The Office” was, in its first life in the U.S., a beloved workplace comedy (based on a British series) that ran for nine seasons on NBC. In its protracted afterlife, though, it was known to many as a beloved workplace comedy whose every episode is available all at once on Netflix. NBCUniversal’s announcement this week that it will to reclaim the rights to the series for exclusive streaming on a future NBC-owned service starting in 2021 upset the general sense among the viewing public that “The Office” was, as much as “Sex Education” or “The Crown,” a Netflix show. Its absence will provide hardcore fans, those whose casual viewing has given “The Office” a new burst of zeitgeist relevance, one fewer reason to subscribe.

That’s bad news for a streaming service that’s also likely to lose “Friends,” that other NBC sitcom that makes for soothingly easy and familiar binge-viewing. (That show, which has had a similar renaissance among young fans at Netflix, is owned by Warner Bros. and might eventually end up on the planned WarnerMedia streamer.) The general viewing public is not necessarily acquainted with the reasons why these shows are shifting platforms, and those reasons don’t really matter; if you’ve subscribed to Netflix primarily because it is the thing that delivers you “The Office” after you get home from work, that show’s disappearance is something of a betrayal, and a loss that might make it worthwhile to switch streaming loyalties.

Which isn’t to say that every “Office” fan, or even many of them, would necessarily drop Netflix in favor of the planned NBCUniversal service. But while household streaming budgets may have room for multiple subscriptions, viewers can only watch one thing at a time. Time spent watching “The Office” on an NBC service is time not spent within Netflix’s ecosystem, potentially discovering new favorite Netflix originals after a few hours spent with the gang at Dunder Mifflin.

In the years ahead, as contracts expire and as companies like NBCUniversal and WarnerMedia try their hands at streaming, Netflix will be forced to rely more on its suite of original programs, one about which no reliable or standardized viewership information is known but that necessarily lacks many programs with the penetrating brand recognition of “The Office.” Netflix original series, ideally, appeal deeply to some portion of the audience, so much so that their presence on the service makes a subscription necessary. Such passionately followed shows are often quite niche.

But not every potential customer will find something for them in the collection of niche shows, or cares to spend the time figuring out which less-heralded Netflix original is for them. What Netflix wants — to be a must-have service for every consumer in the way a cable subscription was a decade ago — requires tentpoles. And it’s hard to tailor a big, broad hit on par with an NBC smash from a decade ago; indeed, Netflix has so far not really had to. When it has, as with “Stranger Things,” an elaborate and time-consuming production that, when its new season drops in July, will have released 25 episodes in three years, it’s required more muscle than simply putting forward a familiar and complete property, as well as more tolerance for risk.
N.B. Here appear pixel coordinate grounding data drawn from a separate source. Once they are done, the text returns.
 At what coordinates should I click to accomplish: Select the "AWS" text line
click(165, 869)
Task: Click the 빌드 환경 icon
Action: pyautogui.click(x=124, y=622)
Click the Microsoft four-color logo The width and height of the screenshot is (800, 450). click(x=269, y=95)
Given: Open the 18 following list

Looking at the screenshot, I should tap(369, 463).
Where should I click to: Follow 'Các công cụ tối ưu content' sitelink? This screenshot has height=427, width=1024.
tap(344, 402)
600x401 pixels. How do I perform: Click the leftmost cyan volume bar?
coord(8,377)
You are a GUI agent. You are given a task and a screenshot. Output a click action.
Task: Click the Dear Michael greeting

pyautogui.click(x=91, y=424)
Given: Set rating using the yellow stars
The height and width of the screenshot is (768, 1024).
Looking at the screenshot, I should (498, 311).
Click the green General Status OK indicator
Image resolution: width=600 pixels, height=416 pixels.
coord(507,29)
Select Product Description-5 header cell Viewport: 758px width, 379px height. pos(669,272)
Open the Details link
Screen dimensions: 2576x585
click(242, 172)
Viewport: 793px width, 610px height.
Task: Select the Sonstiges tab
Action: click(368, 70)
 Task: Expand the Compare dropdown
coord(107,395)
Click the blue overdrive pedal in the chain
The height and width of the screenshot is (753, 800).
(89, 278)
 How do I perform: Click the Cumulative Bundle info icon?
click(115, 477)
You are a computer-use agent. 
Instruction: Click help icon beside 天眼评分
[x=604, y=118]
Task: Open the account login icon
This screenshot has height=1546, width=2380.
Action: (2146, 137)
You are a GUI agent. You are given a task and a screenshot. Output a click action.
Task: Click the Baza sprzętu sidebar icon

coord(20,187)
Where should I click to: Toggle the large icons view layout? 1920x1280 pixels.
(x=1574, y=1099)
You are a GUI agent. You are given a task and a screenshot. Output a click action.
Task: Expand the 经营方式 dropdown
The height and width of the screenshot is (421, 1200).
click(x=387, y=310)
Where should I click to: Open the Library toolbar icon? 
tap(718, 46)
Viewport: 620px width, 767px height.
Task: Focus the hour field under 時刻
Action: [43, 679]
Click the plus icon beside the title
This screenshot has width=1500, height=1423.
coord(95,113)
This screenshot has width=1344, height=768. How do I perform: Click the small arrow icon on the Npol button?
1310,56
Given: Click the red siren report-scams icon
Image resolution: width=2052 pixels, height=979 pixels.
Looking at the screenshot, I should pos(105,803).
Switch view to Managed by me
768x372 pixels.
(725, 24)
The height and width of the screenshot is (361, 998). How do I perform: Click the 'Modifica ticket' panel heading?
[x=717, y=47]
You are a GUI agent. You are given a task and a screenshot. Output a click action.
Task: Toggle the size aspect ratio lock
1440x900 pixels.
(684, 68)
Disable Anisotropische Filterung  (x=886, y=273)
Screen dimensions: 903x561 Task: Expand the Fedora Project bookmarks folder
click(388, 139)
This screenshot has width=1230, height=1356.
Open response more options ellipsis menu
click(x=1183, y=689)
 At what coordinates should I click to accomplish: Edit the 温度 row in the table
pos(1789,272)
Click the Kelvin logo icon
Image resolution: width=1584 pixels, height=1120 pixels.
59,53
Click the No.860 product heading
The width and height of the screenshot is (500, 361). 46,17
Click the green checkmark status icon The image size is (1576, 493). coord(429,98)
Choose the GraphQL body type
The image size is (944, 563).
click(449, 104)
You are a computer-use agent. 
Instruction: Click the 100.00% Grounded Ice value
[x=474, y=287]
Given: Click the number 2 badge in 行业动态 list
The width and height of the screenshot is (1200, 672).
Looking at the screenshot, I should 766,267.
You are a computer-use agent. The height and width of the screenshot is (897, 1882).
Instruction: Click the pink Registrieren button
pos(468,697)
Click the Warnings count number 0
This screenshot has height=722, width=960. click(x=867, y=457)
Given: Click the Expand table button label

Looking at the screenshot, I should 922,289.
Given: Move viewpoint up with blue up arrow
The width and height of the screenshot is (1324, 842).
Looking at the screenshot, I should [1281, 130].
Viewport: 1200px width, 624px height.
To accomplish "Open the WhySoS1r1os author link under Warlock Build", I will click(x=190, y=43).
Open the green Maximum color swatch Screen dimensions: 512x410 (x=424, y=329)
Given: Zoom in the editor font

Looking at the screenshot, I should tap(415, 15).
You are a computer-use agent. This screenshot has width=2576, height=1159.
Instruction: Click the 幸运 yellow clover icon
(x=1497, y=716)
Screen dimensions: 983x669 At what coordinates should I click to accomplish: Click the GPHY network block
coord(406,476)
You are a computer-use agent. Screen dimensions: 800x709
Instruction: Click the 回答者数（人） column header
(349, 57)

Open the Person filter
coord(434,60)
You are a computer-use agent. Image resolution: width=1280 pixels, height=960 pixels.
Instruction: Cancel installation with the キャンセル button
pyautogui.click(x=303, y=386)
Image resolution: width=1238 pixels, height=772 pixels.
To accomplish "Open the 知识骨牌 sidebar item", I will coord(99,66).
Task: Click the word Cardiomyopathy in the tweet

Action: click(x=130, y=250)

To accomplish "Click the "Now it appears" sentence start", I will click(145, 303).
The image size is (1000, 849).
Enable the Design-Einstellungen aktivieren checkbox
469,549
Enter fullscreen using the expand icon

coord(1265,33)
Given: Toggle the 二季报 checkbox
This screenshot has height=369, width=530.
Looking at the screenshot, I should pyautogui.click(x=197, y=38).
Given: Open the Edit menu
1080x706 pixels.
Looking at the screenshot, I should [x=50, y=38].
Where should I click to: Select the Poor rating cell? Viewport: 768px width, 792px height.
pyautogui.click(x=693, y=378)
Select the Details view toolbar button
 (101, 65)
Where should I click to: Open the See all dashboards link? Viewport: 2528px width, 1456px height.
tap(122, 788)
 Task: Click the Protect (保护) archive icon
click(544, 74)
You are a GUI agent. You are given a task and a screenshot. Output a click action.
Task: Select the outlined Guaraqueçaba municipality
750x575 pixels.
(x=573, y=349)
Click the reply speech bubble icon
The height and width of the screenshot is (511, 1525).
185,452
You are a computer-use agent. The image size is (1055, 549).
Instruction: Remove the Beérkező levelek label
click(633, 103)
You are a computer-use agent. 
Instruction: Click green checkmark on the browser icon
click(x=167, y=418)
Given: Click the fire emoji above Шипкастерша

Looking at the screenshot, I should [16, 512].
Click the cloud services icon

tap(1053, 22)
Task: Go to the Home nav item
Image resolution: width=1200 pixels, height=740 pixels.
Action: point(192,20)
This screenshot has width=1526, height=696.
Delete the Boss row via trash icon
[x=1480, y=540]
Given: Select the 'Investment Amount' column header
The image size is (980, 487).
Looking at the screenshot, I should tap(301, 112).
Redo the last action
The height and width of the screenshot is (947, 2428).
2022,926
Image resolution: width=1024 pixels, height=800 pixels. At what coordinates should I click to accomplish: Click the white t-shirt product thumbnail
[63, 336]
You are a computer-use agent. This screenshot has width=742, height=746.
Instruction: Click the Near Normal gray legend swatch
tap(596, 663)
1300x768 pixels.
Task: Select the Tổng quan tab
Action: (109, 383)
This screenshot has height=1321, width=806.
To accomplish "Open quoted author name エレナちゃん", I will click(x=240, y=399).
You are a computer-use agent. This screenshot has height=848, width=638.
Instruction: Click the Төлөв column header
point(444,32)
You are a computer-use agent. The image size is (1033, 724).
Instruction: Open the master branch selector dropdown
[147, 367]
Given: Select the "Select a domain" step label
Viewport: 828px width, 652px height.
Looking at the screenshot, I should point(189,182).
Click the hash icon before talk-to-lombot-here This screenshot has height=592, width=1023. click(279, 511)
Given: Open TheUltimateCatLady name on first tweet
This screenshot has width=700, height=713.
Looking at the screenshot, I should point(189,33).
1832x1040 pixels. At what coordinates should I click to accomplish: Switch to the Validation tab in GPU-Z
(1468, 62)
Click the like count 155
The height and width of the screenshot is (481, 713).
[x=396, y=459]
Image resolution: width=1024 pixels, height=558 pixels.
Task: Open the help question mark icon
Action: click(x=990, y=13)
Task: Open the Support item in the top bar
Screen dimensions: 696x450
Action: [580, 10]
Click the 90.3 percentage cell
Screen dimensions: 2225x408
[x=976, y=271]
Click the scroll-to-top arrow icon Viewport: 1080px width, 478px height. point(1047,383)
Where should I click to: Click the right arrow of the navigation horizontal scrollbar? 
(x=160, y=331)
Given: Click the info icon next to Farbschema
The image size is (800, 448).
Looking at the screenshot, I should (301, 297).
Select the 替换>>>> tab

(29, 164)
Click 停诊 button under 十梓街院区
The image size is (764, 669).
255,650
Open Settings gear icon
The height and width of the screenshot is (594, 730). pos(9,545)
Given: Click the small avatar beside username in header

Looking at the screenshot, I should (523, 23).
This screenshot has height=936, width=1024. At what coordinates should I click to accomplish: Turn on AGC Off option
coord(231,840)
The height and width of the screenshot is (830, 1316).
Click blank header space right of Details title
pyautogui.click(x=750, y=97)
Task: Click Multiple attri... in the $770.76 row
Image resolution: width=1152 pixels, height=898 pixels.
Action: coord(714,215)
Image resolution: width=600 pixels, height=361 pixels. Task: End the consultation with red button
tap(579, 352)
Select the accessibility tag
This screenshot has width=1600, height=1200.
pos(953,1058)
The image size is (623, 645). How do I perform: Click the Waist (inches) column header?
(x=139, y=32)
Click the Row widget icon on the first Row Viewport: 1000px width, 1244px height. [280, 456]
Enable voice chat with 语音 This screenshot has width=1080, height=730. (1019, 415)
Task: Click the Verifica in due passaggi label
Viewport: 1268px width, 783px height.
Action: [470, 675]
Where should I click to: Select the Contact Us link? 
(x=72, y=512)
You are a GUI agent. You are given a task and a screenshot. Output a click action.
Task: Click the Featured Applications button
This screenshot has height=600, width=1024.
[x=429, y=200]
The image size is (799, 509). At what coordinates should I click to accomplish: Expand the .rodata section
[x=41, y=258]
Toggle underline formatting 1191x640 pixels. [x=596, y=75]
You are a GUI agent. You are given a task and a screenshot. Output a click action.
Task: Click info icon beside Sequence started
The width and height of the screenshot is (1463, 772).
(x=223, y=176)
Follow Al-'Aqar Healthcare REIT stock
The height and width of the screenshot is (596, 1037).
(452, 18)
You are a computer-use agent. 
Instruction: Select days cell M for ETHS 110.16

There was no reason “Stranger Things” would have hit big other than that it did, and there are plenty of shows on its scale that flailed on Netflix; we already know “The Office” is a beloved smash.

Losing “The Office” doesn’t mean that Netflix is losing a property that has been a huge part of its appeal to many; it signals the need for Netflix to get working on a show that doesn’t just attract viewer attention once users are logged in but has “Office”-level reach in attracting subscribers. The only ways for Netflix to continue to grow are to begin running ads, to continue raising prices or to attract more subscribers; if we assume those first two are not attractive, then the need to find shows with the power to convert non-subscribers becomes all the more pressing. Netflix can spend the time between now and the end of 2020 relishing the hours fans of Jim and Pam spend reliving their office romance; surely, too, they’ll be spending time working to find a show that has “The Office’s” elemental mass appeal. If anyone could do it, it’s them, but the distance between there and here suggests that the streaming wars are far from settled.